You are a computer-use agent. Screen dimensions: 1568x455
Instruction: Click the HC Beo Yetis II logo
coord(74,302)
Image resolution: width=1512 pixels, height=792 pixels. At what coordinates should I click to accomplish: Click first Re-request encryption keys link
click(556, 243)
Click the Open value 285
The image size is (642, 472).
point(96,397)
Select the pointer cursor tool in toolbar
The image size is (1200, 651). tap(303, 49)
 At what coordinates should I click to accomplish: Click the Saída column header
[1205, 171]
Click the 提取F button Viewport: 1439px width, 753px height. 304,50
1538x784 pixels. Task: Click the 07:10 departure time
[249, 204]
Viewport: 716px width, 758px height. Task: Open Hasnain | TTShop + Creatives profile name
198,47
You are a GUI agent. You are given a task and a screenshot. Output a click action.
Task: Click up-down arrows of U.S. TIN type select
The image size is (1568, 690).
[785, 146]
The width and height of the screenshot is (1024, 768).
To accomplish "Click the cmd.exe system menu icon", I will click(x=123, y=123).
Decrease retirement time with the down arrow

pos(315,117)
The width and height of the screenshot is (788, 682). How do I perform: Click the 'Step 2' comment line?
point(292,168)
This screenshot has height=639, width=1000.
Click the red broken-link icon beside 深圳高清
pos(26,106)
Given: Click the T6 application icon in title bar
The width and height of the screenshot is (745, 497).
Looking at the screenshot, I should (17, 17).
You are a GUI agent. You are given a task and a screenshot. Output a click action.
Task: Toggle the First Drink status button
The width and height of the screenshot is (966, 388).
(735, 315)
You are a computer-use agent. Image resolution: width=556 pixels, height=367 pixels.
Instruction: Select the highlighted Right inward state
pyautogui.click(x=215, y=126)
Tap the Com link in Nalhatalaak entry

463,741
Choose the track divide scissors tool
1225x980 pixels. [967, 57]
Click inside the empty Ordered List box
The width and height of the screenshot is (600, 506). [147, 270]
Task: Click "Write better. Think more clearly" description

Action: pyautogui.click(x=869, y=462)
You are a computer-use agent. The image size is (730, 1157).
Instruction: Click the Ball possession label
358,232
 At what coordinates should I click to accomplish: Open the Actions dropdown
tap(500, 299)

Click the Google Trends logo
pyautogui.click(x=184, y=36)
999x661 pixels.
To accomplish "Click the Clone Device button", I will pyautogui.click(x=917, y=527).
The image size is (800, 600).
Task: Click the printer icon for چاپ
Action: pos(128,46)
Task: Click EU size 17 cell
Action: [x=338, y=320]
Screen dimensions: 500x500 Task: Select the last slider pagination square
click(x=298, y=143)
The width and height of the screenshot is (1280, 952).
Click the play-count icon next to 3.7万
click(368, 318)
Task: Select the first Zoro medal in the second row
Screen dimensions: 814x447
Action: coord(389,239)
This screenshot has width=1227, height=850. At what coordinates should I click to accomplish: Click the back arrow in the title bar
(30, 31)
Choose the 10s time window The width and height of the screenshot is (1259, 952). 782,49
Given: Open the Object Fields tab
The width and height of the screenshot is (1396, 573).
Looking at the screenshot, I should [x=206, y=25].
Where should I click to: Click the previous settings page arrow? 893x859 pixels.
==================================================
_Try it_. Print the records above once again, exactly as written.

_Solution for this task_.
You are a computer-use agent. Screen dimensions: 1568x455
Instruction: Click the HC Beo Yetis II logo
coord(74,302)
Image resolution: width=1512 pixels, height=792 pixels. At what coordinates should I click to accomplish: Click first Re-request encryption keys link
click(556, 243)
Click the Open value 285
The image size is (642, 472).
point(96,397)
Select the pointer cursor tool in toolbar
The image size is (1200, 651). tap(303, 49)
 At what coordinates should I click to accomplish: Click the Saída column header
[1205, 171]
Click the 提取F button Viewport: 1439px width, 753px height. 304,50
1538x784 pixels. Task: Click the 07:10 departure time
[249, 204]
Viewport: 716px width, 758px height. Task: Open Hasnain | TTShop + Creatives profile name
198,47
You are a GUI agent. You are given a task and a screenshot. Output a click action.
Task: Click up-down arrows of U.S. TIN type select
The image size is (1568, 690).
[785, 146]
The width and height of the screenshot is (1024, 768).
To accomplish "Click the cmd.exe system menu icon", I will click(x=123, y=123).
Decrease retirement time with the down arrow

pos(315,117)
The width and height of the screenshot is (788, 682). How do I perform: Click the 'Step 2' comment line?
point(292,168)
This screenshot has height=639, width=1000.
Click the red broken-link icon beside 深圳高清
pos(26,106)
Given: Click the T6 application icon in title bar
The width and height of the screenshot is (745, 497).
Looking at the screenshot, I should (17, 17).
You are a GUI agent. You are given a task and a screenshot. Output a click action.
Task: Toggle the First Drink status button
The width and height of the screenshot is (966, 388).
(735, 315)
You are a computer-use agent. Image resolution: width=556 pixels, height=367 pixels.
Instruction: Select the highlighted Right inward state
pyautogui.click(x=215, y=126)
Tap the Com link in Nalhatalaak entry

463,741
Choose the track divide scissors tool
1225x980 pixels. [967, 57]
Click inside the empty Ordered List box
The width and height of the screenshot is (600, 506). [147, 270]
Task: Click "Write better. Think more clearly" description

Action: pyautogui.click(x=869, y=462)
You are a computer-use agent. The image size is (730, 1157).
Instruction: Click the Ball possession label
358,232
 At what coordinates should I click to accomplish: Open the Actions dropdown
tap(500, 299)

Click the Google Trends logo
pyautogui.click(x=184, y=36)
999x661 pixels.
To accomplish "Click the Clone Device button", I will pyautogui.click(x=917, y=527).
The image size is (800, 600).
Task: Click the printer icon for چاپ
Action: pos(128,46)
Task: Click EU size 17 cell
Action: [x=338, y=320]
Screen dimensions: 500x500 Task: Select the last slider pagination square
click(x=298, y=143)
The width and height of the screenshot is (1280, 952).
Click the play-count icon next to 3.7万
click(368, 318)
Task: Select the first Zoro medal in the second row
Screen dimensions: 814x447
Action: coord(389,239)
This screenshot has width=1227, height=850. At what coordinates should I click to accomplish: Click the back arrow in the title bar
(30, 31)
Choose the 10s time window The width and height of the screenshot is (1259, 952). 782,49
Given: Open the Object Fields tab
The width and height of the screenshot is (1396, 573).
Looking at the screenshot, I should [x=206, y=25].
Where should I click to: Click the previous settings page arrow? 893x859 pixels.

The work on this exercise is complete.